Blog

Personal musings. Views are my own.

Rape and race

I went to a lunchtime discussion on the Duke Lacross rape case. I knew the situation was messed up, but damn. If you don’t know what happened, do a Google search. There’s enough information out there, y’all don’t need to hear me recapping the whole event…

Some of the things that were said at the discussion that stuck out for me was how strikingly similar many African-American women are to Asian-American women in how victims of abuse deal with their victimization. Melissa Harris Perry commented on how among black women, there’s a strong sense of strength, in the idea of the strong black woman. The pressure women feel to uphold that image of strength often keeps them silent about their abuse. Moreover, if the perpetrator is a black man, the fact that the system women would use to seek justice is synonymous with warehousing people of color often keeps them silent about abuse as well. In the Asian-American community, the whole ‘model minority’ myth, the pervasive need to present an image of the ‘perfectly flawless nuclear family’, and the pressure to succeed as immigrants often keep Asian-American women silent about their abuse as well.

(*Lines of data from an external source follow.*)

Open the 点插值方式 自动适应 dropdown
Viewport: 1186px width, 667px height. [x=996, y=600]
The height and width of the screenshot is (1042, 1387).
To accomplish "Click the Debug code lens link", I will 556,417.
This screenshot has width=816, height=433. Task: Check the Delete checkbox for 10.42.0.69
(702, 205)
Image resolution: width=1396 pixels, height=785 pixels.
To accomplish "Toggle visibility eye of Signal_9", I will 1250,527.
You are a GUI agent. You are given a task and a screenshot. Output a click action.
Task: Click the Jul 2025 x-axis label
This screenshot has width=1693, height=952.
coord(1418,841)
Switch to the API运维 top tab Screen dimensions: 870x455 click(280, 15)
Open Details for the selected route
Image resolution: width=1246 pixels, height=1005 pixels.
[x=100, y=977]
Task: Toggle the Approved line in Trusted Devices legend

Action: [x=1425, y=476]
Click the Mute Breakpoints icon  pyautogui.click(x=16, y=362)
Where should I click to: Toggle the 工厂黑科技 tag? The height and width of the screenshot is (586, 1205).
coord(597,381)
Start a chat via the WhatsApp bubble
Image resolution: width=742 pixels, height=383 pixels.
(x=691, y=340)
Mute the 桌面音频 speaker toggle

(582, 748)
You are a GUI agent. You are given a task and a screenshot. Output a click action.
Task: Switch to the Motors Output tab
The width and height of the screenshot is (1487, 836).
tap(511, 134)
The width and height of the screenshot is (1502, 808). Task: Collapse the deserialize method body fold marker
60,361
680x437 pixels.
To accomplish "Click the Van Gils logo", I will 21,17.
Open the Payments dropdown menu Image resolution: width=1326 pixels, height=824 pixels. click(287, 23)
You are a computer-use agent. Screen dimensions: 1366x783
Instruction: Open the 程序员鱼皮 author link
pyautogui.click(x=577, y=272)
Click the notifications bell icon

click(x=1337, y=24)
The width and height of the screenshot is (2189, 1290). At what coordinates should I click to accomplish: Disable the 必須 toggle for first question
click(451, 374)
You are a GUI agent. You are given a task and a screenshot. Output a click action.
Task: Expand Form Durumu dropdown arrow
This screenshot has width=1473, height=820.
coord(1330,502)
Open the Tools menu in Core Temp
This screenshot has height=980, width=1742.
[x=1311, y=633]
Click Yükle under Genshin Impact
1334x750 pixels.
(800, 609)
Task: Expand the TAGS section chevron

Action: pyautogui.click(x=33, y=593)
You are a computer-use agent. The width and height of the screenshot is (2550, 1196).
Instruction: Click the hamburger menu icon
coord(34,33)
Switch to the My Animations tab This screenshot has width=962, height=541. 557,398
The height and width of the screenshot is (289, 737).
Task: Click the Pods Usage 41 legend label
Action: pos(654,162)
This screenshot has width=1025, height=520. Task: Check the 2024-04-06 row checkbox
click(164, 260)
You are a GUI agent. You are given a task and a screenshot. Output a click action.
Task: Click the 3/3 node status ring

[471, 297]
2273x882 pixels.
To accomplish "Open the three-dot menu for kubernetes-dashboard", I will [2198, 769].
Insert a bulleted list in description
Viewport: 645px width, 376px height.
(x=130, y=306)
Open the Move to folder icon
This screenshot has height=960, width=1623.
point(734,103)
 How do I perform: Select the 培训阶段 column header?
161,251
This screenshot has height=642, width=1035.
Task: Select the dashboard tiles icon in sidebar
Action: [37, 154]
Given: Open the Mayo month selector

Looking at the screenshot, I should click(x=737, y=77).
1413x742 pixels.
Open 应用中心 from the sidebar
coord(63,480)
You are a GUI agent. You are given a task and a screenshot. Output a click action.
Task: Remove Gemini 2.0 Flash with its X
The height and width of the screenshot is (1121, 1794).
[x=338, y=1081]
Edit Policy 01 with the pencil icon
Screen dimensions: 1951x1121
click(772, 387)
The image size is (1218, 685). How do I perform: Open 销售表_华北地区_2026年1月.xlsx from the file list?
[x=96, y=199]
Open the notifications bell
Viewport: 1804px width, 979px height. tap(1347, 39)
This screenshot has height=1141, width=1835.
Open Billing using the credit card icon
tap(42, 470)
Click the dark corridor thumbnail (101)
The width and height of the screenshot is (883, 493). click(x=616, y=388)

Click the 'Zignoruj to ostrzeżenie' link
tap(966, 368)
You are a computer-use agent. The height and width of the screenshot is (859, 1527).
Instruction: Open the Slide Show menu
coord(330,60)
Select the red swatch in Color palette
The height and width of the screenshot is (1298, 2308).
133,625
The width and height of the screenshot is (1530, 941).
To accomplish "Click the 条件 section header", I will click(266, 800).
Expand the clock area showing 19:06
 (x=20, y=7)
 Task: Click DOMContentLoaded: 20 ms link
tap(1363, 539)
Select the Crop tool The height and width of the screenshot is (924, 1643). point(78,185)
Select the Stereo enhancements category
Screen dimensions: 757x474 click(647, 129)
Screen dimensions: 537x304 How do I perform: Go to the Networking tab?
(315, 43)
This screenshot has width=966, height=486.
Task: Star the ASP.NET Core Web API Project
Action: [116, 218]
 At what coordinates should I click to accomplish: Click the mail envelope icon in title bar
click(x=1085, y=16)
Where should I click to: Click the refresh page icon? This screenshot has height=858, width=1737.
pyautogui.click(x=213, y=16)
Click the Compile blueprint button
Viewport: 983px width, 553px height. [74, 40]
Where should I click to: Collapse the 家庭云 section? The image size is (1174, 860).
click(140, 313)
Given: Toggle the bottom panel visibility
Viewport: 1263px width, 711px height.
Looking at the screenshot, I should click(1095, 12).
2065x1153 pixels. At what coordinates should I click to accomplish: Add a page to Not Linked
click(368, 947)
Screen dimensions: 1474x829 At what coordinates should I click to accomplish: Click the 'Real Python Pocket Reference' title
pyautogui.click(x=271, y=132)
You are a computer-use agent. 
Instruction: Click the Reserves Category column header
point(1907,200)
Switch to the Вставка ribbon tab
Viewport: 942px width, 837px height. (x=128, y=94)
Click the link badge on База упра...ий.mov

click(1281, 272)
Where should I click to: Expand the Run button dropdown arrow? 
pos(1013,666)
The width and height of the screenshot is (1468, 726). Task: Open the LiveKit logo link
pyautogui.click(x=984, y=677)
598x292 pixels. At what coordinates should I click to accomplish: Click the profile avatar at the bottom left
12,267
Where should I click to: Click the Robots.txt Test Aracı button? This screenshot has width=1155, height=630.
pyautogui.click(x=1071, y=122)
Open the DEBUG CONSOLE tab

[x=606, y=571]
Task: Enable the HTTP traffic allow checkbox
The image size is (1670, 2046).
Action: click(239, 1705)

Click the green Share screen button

Lacewell also felt strongly that there were many systematic forces of oppression at work that created this situation–a group of affluent white athletes gang-raping a not-so-affluent black woman raises many questions about white privilege, class elitism, and male dominance. But she argued that this situation was solely a gender issue. The fact that these were athletes that committed these acts. She argued that the epitome of the social construct of masculinity exists in athletes–regardless of ones race. That this was solely an act of men exerting their power and ‘ownership’ over a woman’s body. Although she makes a strong argument, I can’t forget the racial and class dynamics between the Lacross team and the woman, and because of that, I have a hard time letting go of the other systems of oppression that were at work between the team and the woman. Granted, the fact that they were athletes probably made them feel much stronger in their positions as ‘men,’ but how can you deny that their affluent background and the fact that they were white and she was black made them feel stronger in their position of dominance? I feel like there’s no way to separate gender-based oppression from racism and classism. In any situation, whether ones being oppressed or is oppressing, all these of these systems are at work is some way or another.